I’m currently working on a clean version of this concept that will acutally be usable in production. I’m calling it CortexJ for the moment (written in Java, of course). I definitely won’t release any of it until it’s actually usable, and I’m not sure about if I want open source the whole thing, or just the client, or just particular interface implementations to the client.

OPT_ALGOS - Operational Transform Algorithms

This project is a set of operational transform (OT) algorithm implementations.

The primary purpose of this project is for the implementation of the Cortex Algorithim, which picks up on the research done by the Google Wave project on OT for a linear set of data and applies it to arbitrary structured acyclic tree-based data. An example of a structured acyclic tree-based data format is JSON.

The problem that I’m interested in solving is that OT on anything more than the most simple of data formats is really difficult to get right. But once you’ve solved OT for your specific data needs, any work that someone does on one device is “just there” on another device.

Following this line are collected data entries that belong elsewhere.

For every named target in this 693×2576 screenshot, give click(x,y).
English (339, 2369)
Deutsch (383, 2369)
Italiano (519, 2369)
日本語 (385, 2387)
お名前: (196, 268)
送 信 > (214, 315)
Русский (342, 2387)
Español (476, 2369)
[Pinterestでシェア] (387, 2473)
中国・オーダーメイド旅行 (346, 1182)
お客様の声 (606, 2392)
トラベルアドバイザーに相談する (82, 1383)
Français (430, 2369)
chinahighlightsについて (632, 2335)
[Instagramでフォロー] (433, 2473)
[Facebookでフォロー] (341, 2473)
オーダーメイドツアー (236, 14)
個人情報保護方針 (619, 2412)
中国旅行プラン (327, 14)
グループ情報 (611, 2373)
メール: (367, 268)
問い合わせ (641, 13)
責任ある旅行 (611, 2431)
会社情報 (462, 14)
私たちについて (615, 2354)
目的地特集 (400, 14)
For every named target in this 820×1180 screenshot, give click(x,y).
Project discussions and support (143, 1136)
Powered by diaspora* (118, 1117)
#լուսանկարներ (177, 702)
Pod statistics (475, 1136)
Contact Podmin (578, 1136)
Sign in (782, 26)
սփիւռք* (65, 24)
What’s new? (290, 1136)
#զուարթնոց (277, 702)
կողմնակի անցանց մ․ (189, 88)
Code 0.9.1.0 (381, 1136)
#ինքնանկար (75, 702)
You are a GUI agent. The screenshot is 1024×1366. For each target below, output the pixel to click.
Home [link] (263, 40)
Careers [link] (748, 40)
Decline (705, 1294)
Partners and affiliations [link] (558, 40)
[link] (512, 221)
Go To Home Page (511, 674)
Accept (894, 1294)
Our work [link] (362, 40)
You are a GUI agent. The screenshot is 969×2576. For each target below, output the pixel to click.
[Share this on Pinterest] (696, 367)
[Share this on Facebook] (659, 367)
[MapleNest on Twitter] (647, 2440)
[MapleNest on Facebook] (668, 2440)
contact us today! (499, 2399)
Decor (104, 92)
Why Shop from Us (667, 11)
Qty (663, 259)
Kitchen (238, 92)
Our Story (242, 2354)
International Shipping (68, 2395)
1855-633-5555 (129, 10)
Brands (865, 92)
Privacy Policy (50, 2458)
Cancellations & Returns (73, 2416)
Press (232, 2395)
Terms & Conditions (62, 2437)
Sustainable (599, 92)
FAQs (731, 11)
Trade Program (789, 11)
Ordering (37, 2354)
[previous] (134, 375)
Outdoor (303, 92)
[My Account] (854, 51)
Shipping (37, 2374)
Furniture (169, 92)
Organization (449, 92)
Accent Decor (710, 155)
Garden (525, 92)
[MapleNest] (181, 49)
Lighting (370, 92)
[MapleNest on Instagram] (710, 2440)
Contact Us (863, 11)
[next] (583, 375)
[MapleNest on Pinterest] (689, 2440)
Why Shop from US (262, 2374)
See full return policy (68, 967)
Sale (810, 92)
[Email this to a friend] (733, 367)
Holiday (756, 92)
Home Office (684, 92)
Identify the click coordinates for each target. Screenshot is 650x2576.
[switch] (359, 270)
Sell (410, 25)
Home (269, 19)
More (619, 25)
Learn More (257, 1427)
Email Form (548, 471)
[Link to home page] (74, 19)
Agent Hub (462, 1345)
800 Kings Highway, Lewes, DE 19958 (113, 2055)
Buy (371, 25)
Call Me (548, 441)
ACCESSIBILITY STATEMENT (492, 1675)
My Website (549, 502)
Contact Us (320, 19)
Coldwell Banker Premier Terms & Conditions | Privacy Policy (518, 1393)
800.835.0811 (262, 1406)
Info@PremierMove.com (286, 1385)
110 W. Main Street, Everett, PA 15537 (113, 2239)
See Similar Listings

This is functionality that I want to see on any applications which have components on a mobile app and the web.

My goal is to provide Cortex as a communication platform for web-based applications which handles all of the messiness of OT benieth the hood, and provide developers an interface to their OT’d data with a simple JSON-like structure.

What does OT do?

OT is the technology behind things like Google Docs, which allows multiple people (or services) to all be editing the same document simulatiniously, and send updates on eachother’s changes periodically, and have everyone’s copy of that document resolve (gracefully) to the same end result no matter how hard the editors try to confilct each-other’s changes.

The core need for OT comes from the case: “I type a character at the end of a long document, while you delete 2 characters near the begining of the document. To resolve my changes on your workspace, you must decrease the index of my character’s insertion by 2, but your changes can be applied directly to my workspace”.

See http://en.wikipedia.org/wiki/Operational_transformation for a longer and unnessisarily complex explaination of OT.

What does Cortex do differently?

Almost all of the existing systems using OT use OT algorithms designed for linear data, eg a string/array of characters. The rest use application-specific formats and algorithms. I want a system which is sophisicated enought to represent tree-based data and appropriately resolve the challenges which come with tree based data. I don’t, however, need to conform to some existing legacy standard of data, such as XML or JSON.

For example, one editor should be able to move a subtree of the tree from one parent node to another, and another editor should be able to add and remove nodes within that subtree that the first was moving. Once the changes have been sent to eachother, both user’s trees should resolve to have the subtree in it’s new location, with the added and removed nodes applied appropriately to the subtree in it’s new location. This example is not possible to resolve while maintaining the subtree under a linear-data OT algorithm.